Nessa linha, destacou a ministra relatora que haveria a possibilidade de quebra de isonomia se, mediante a previsão de prazos distintos entre as penalidades aplicadas nas esferas administrativa e judicial, pudesse haver contagem diferenciada quanto aos lapsos relativos à prescrição.
Ademais, a própria lógica do sistema penal impede a imposição de uma sanção penal por desobediência à decisão de ordem administrativa, na medida em que esta não faz coisa julgada, sujeitando-se à eventual reformação pela via judicial.
Outro ponto relevante a ser considerado é a literalidade do texto do parágrafo único do art. 307 do CTB que faz expressa remissão ao § 1° do art. 293 do mesmo Código, segundo o qual: Transitada em julgado a sentença condenatória, o réu será intimado a entregar à autoridade judiciária, em quarenta e oito horas, a Permissão para Dirigir ou a Carteira de Habilitação.
Como se vê, o dispositivo legal faz referência expressa ao "trânsito em julgado de sentença condenatória" e à "entrega da permissão ou da habilitação à autoridade judiciária", deixando evidente tratar-se de modalidade especial de desobediência à sanção judicialmente imposta, não sendo possível a ampliação interpretativa do alcance da norma, sob pena de violação ao princípio da legalidade.
Conclui o acórdão, asseverando que o bem jurídico tutelado pela norma incriminadora do art. 307 do CTB é a Administração da Justiça, visando assegurar o efetivo cumprimento das decisões judiciais, não sendo cabível a interpretação extensiva do texto normativo, a fim de abranger a violação da suspensão do direito de dirigir imposta pela autoridade administrativa de trânsito.

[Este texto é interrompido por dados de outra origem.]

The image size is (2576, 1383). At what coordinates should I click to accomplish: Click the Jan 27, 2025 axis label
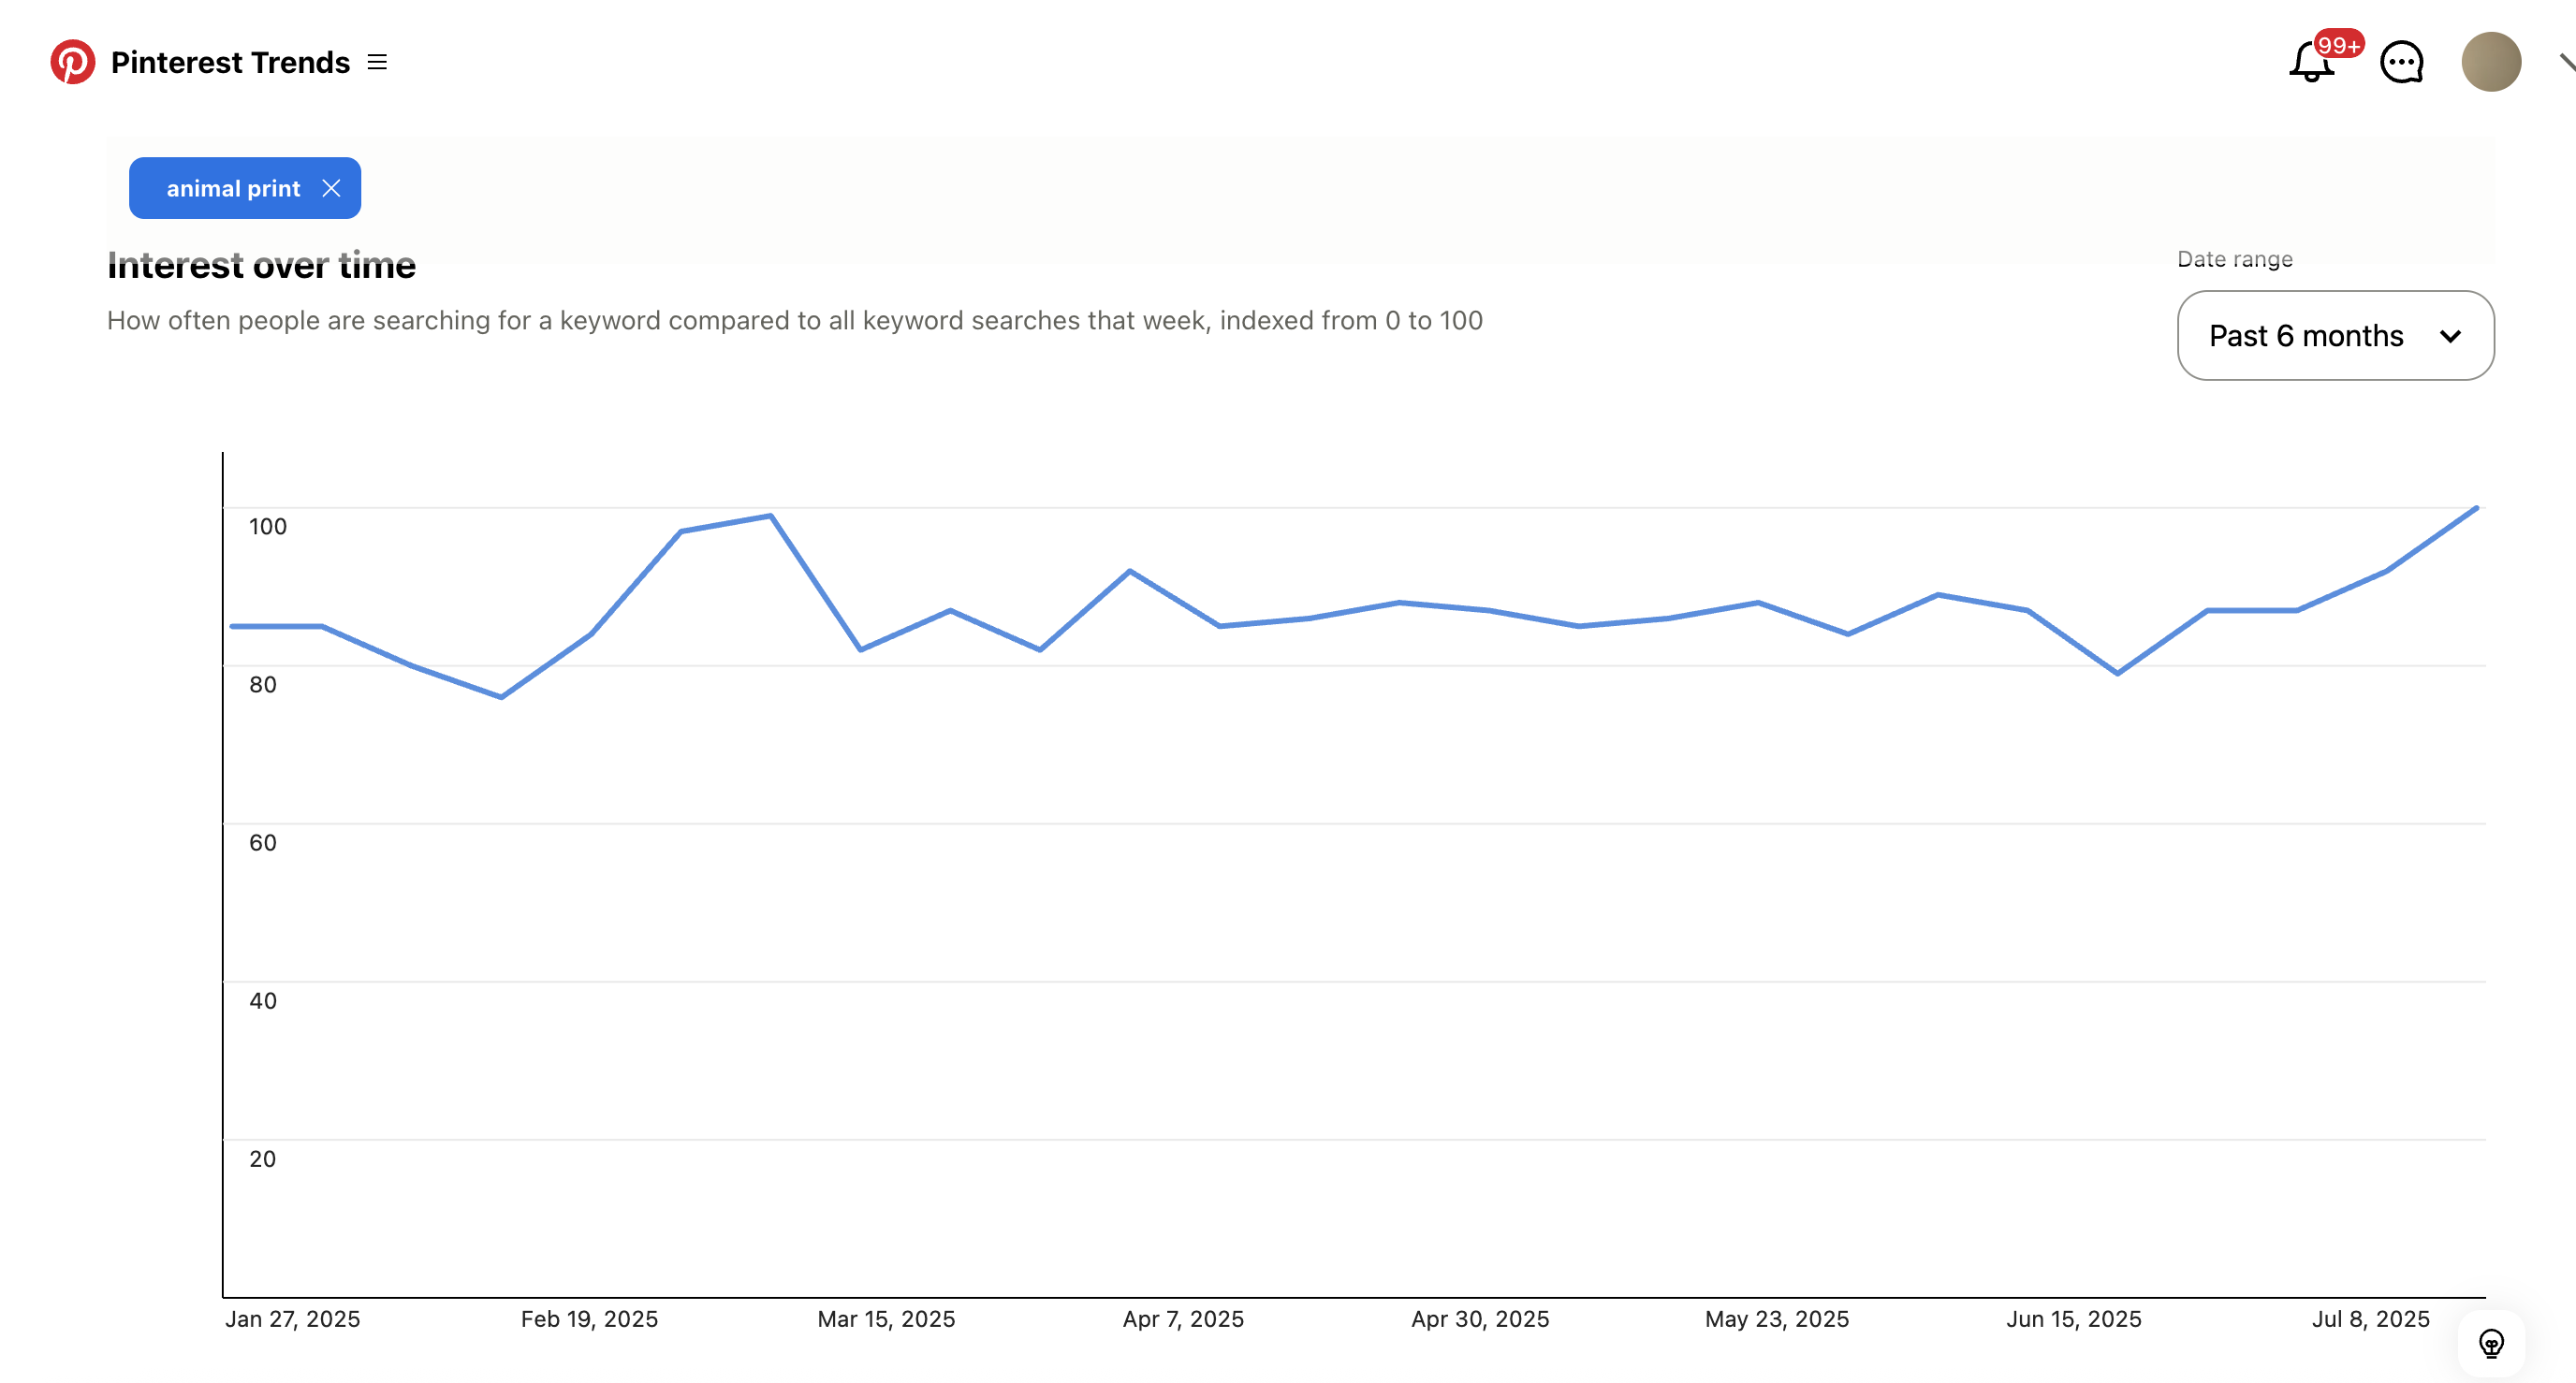point(292,1319)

Estes foram os principais argumentos alinhados no julgado para estabelecer que somente a decisão lavrada por juízo penal pode ser objeto do descumprimento previsto no tipo do art. 307,caput, do CTB, não estando ali abrangida a hipótese de violação de decisão administrativa que, por sua natureza, não faz coisa julgada e, por isso, está sujeita a revisão pela via judicial.